== What to produce ==
Using the records below, reproduce exactly the lines from the one containing "Task: Click the Exportar button" through the end, and nothing more; skip the images.

== Records shown ==
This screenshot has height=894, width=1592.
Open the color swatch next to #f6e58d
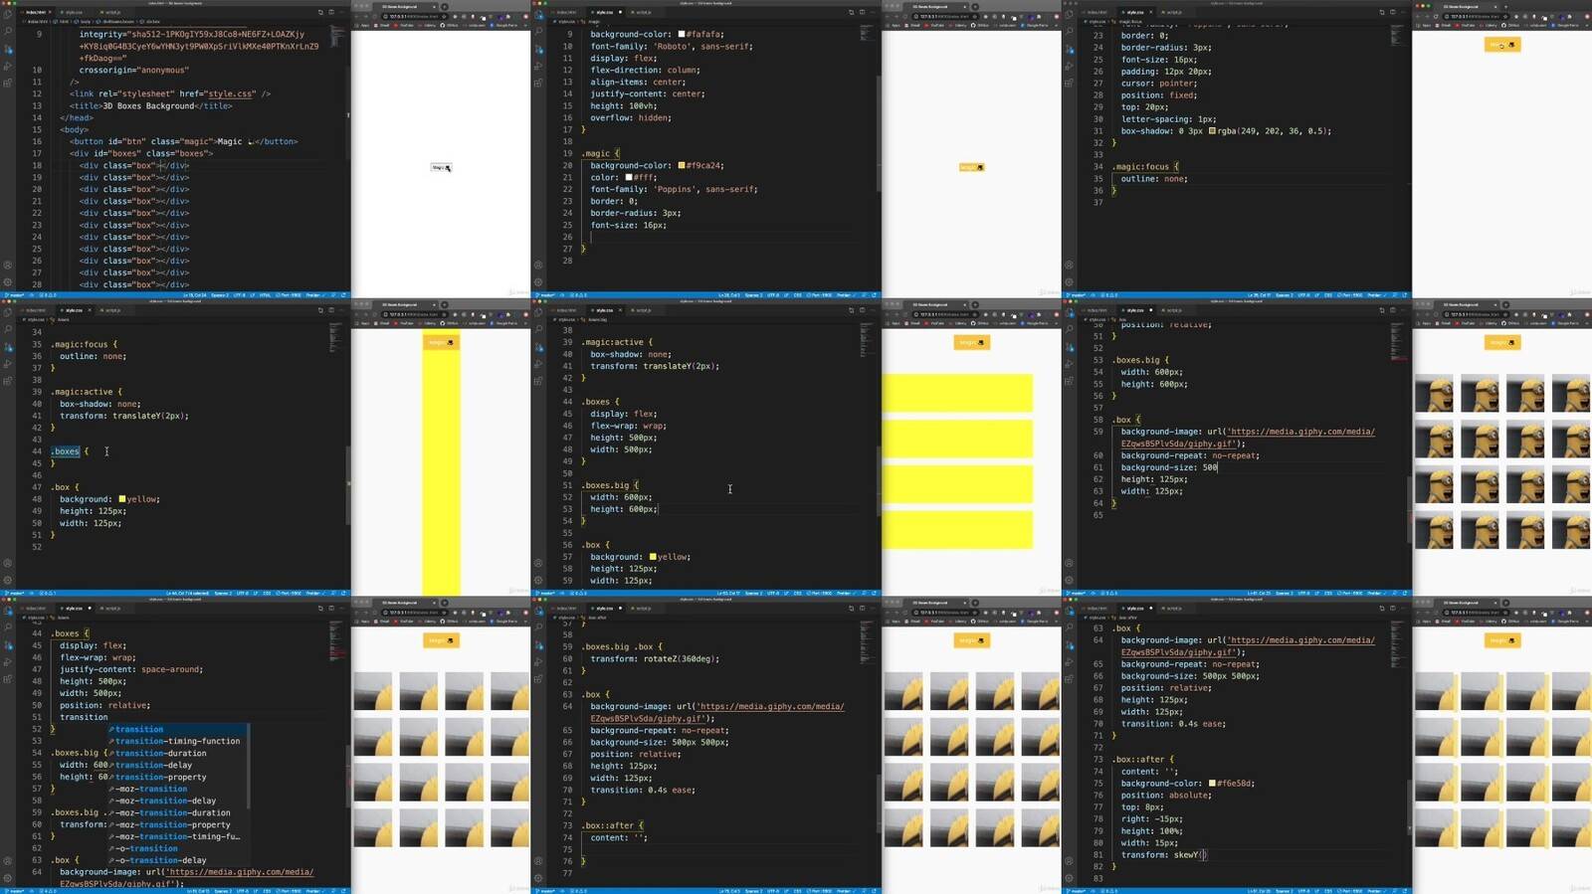point(1212,784)
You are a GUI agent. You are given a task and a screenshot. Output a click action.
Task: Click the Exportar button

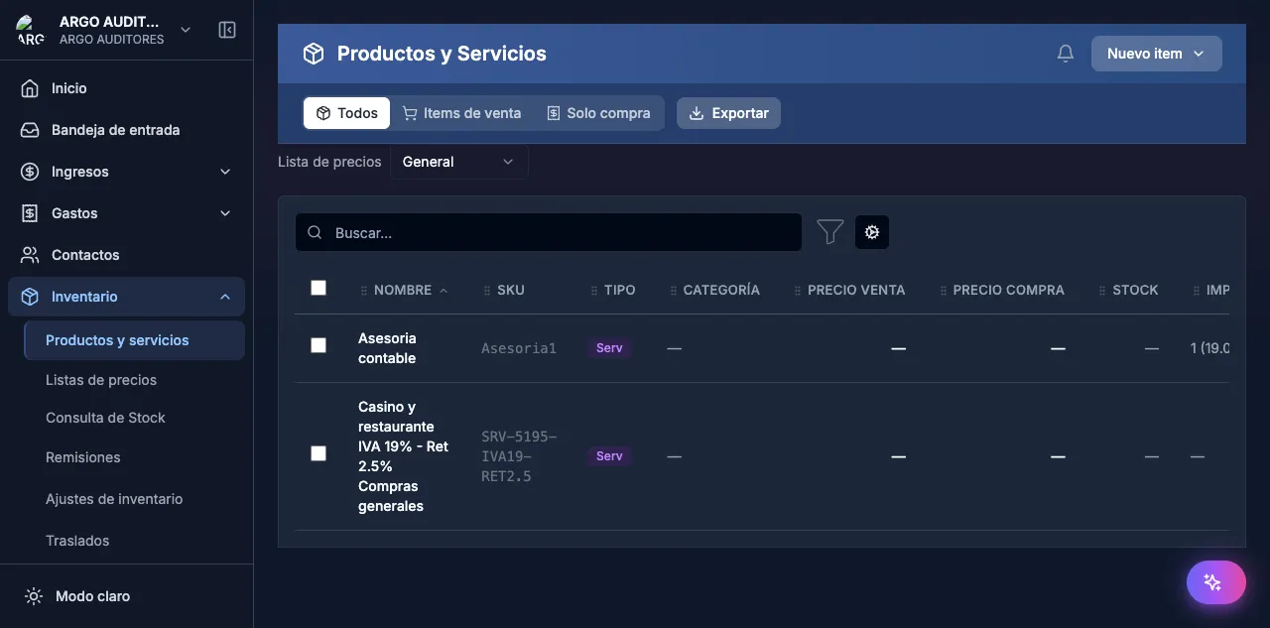(728, 112)
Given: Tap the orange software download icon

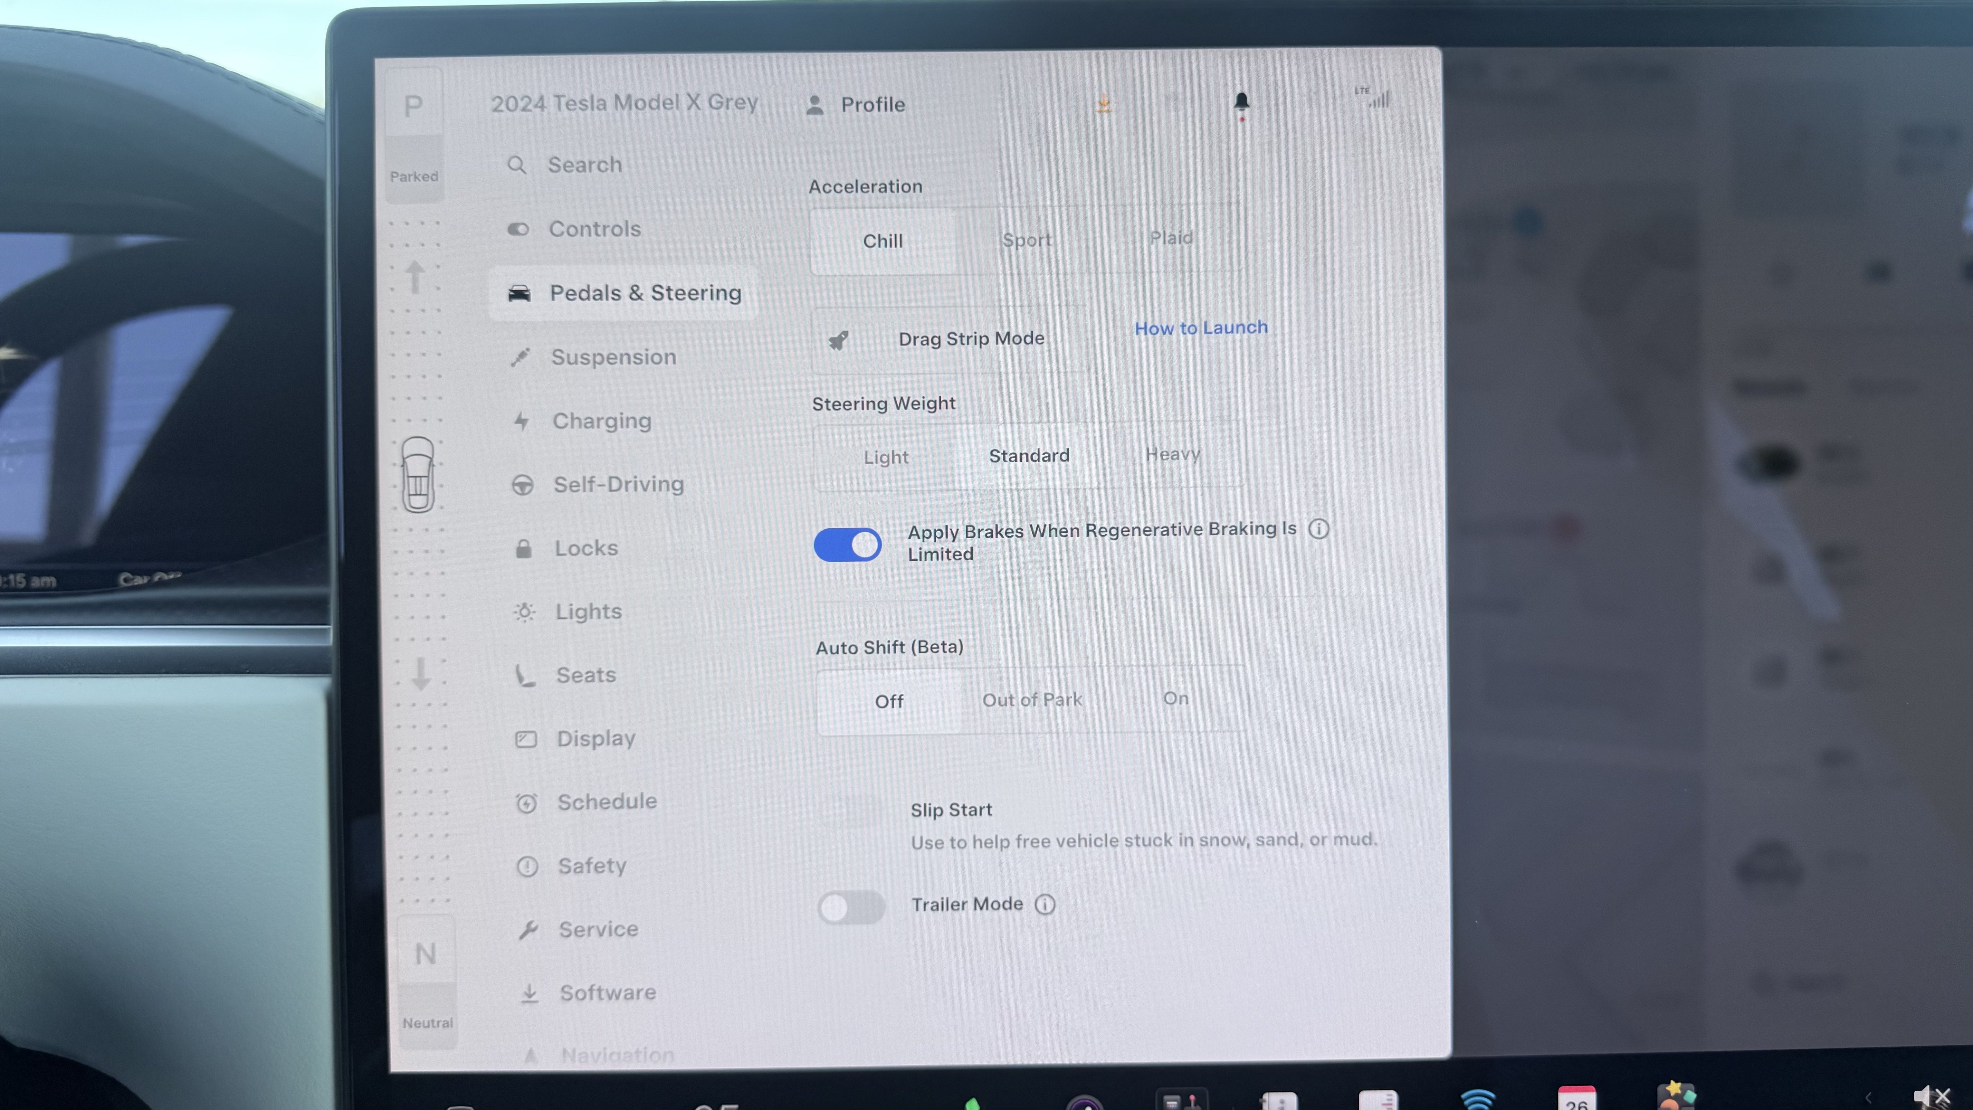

== Answer to the exercise ==
Task: Click the Exportar button

(728, 112)
Given: Tap the orange software download icon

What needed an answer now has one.